• [TASK BRIEF] In the article on Cam Pipes below, take the part that opens with the words "3 Inches Of Blood’s" and closes with "of Dr. Pipes.", and write it out again with "tenor" substituted for "falsetto".

• [TEXT]
3 Inches Of Blood’s Cam Pipes Geeks Out On Tolkien, ‘Dungeons & Dragons’
It’s Wednesday, September 9, 2009. Or, better put, “9.9.09.” Some 3 years, 3 months and 3 days ago, metalheads were having a collective kanipshin over 6.6.06, terrorizing their neighbors’ pets and carving satanic shit into their skin.
So how did the gritty falsetto belter behind 3 Inches of Blood bide his time that day? Scouting the Shire, perhaps. Or maybe slaying some dragons.
Welcome to the imaginarium of Dr. Pipes.
Standing at the cargo entrance behind the soon-to-be-defunct Knitting Factory in Hollywood, Cam Pipes has a lot on his mind, as sunset nears on this weekday afternoon in early September. In a few hours, his band of night marauders will shred the stage to the delight of fans reveling – ironically or not – in 3IOB’s distinct brand of fantasmagorical metal.
Vancouver’s masters of power metal and NWOBHM – and most everything in between – have been around for a decade now. In that time, they’ve established themselves as reliable sources of righteous tunes, action-packed concert spectacle and fantasy yarns. They’ve also built up a fantastic – and fantastical – cache that includes epic-battle albums like Advance and Vanquish, Fire Up the Blades and, most recently, Here Waits Thy Doom.
Tonight, fans will witness 3IOB thoroughly mine that new album, and they’ll like what they hear. Pipes is already ready to take the stage for the record-release gig – champing at the bit, even. He’s donning his indispensable jean jacket, littered with patches pledging his loyalty to British Steel, the Canadian flag, the pentagram and more.
As any fan of the band will attest, metal gods aren’t the only ones Pipes worships. He also regularly pays homage to lords of literature – though not a single Hollywood Boulevard passersby would suspect it.

• [DATA SHOWN]
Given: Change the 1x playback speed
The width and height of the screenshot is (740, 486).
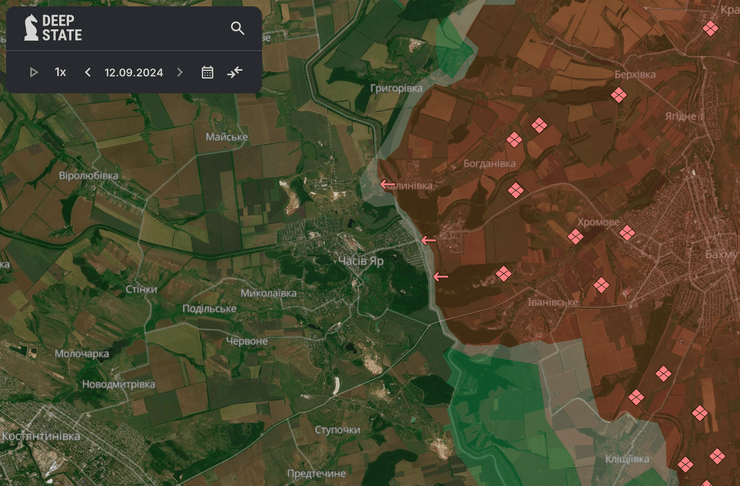Looking at the screenshot, I should pyautogui.click(x=61, y=72).
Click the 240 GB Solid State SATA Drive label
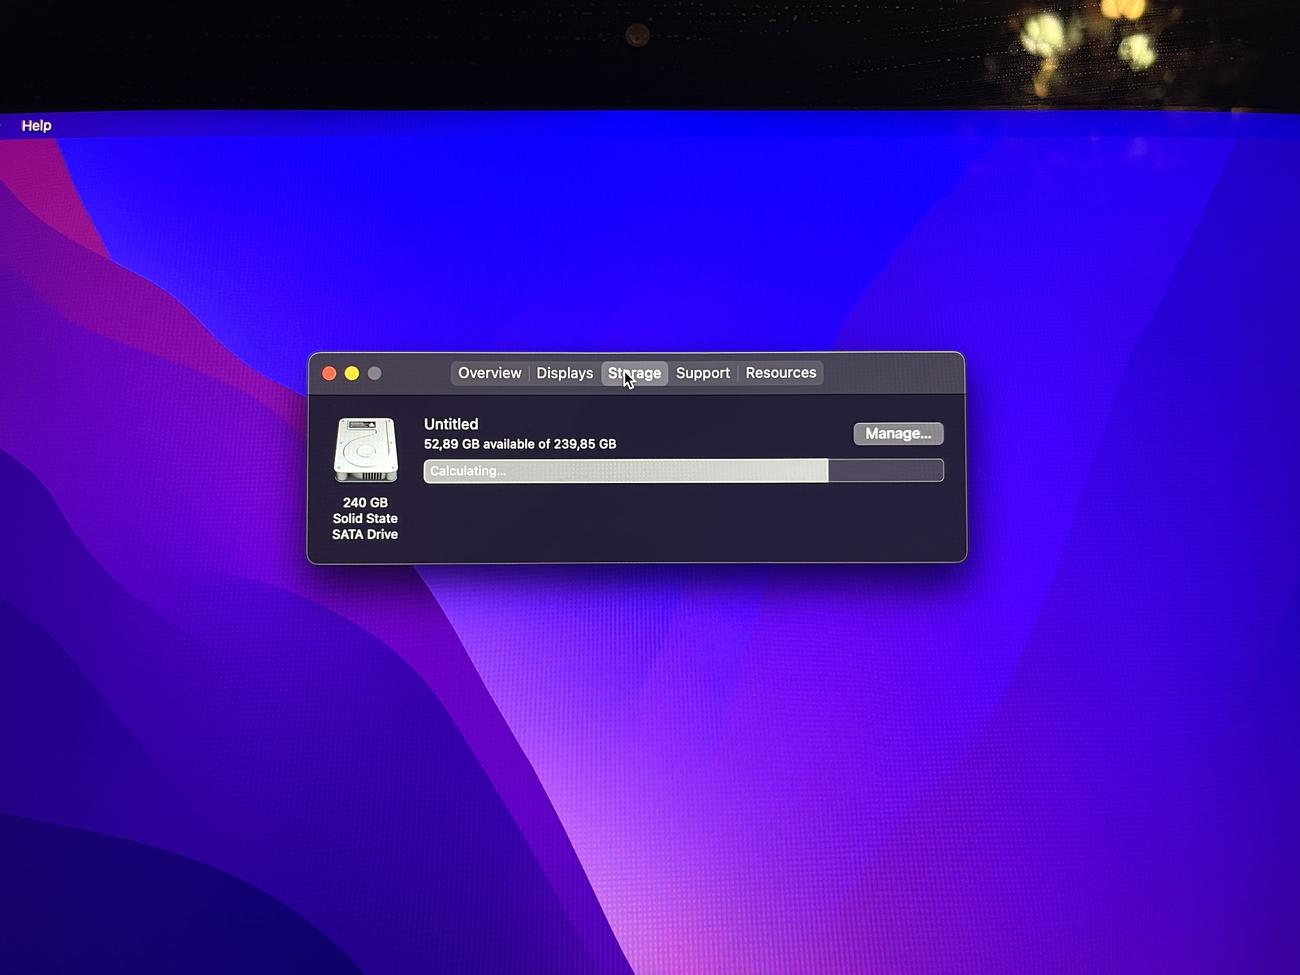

• [RESPONSE FOR THIS EXERCISE]
3 Inches Of Blood’s Cam Pipes Geeks Out On Tolkien, ‘Dungeons & Dragons’
It’s Wednesday, September 9, 2009. Or, better put, “9.9.09.” Some 3 years, 3 months and 3 days ago, metalheads were having a collective kanipshin over 6.6.06, terrorizing their neighbors’ pets and carving satanic shit into their skin.
So how did the gritty tenor belter behind 3 Inches of Blood bide his time that day? Scouting the Shire, perhaps. Or maybe slaying some dragons.
Welcome to the imaginarium of Dr. Pipes.